Screen-element location lines:
————

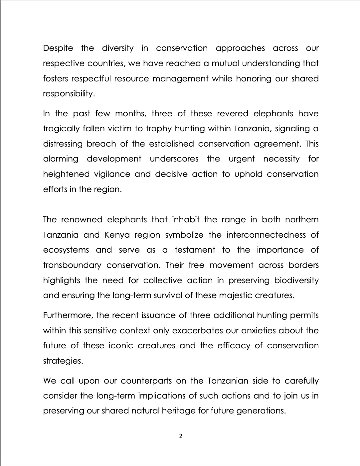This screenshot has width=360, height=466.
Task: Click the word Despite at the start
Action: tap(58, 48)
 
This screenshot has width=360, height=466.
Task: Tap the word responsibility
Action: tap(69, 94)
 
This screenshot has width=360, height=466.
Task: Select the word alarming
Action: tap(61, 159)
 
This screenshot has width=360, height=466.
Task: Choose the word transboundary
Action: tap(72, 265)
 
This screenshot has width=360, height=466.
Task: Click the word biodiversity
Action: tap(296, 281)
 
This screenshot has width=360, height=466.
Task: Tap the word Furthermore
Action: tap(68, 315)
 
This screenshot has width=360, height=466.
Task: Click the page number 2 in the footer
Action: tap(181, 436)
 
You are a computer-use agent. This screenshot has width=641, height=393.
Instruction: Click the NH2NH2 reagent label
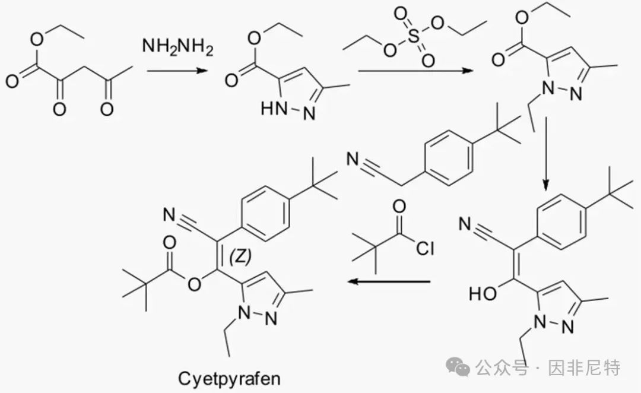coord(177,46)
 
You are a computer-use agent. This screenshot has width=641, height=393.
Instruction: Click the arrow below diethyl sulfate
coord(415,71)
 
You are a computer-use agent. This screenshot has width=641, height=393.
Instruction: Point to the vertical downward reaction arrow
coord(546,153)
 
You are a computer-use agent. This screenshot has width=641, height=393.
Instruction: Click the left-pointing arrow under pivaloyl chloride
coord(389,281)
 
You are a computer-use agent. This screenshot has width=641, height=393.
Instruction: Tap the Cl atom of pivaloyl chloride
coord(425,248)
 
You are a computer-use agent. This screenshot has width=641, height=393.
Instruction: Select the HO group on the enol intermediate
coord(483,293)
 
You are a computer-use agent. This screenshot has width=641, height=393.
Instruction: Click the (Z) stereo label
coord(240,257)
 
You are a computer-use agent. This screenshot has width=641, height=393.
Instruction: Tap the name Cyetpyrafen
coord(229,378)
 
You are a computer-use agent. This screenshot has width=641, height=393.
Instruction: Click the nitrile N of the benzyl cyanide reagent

————

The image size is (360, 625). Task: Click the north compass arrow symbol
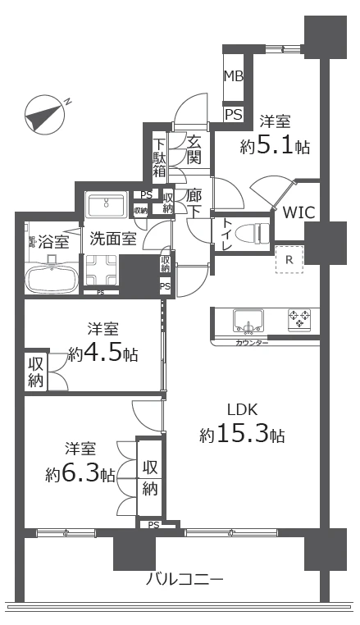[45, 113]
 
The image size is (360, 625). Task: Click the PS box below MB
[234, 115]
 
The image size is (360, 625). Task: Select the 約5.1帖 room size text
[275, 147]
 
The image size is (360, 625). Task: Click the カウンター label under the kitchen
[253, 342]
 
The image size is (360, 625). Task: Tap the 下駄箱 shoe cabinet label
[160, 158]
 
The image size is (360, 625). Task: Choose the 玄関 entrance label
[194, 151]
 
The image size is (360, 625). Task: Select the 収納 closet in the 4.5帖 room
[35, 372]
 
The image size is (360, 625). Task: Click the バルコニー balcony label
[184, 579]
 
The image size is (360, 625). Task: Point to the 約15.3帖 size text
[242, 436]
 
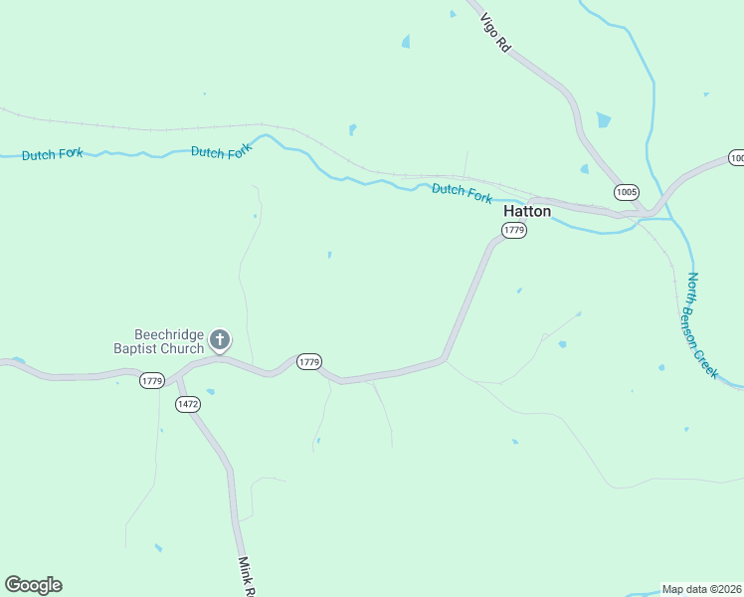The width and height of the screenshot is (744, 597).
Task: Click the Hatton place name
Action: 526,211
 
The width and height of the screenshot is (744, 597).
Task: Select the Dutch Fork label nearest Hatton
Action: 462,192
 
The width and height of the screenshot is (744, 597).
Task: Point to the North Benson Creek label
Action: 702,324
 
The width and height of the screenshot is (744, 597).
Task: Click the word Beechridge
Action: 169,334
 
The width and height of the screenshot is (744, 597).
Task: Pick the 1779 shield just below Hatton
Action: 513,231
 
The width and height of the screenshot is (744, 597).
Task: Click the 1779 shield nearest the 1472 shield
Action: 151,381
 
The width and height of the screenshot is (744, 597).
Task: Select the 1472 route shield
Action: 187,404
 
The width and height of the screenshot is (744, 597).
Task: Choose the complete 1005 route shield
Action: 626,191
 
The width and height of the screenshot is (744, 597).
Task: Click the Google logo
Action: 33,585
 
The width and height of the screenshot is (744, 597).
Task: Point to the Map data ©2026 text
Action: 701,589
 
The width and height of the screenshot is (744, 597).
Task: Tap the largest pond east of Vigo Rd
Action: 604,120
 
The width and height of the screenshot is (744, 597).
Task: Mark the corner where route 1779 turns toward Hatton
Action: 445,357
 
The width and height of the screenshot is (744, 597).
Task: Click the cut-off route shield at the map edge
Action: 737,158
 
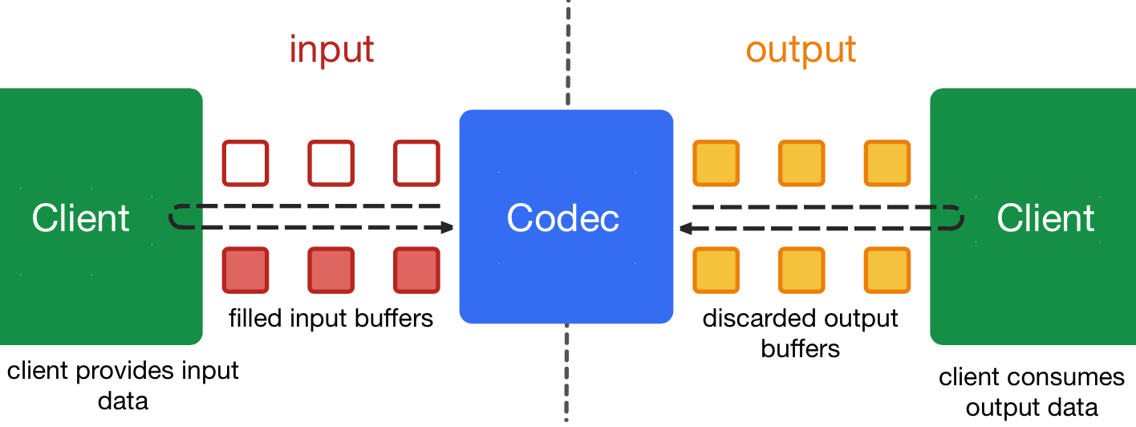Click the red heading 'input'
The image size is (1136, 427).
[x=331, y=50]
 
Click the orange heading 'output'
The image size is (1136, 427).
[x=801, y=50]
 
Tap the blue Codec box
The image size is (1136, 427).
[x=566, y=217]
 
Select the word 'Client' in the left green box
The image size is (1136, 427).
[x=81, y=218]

————

> _The exercise_: Pull out every line above that contains the string "room".

> _Result below_:
The image size is (360, 625). Task: Select the 約5.1帖 room size text
The image size is (360, 625). Task: Select the 収納 closet in the 4.5帖 room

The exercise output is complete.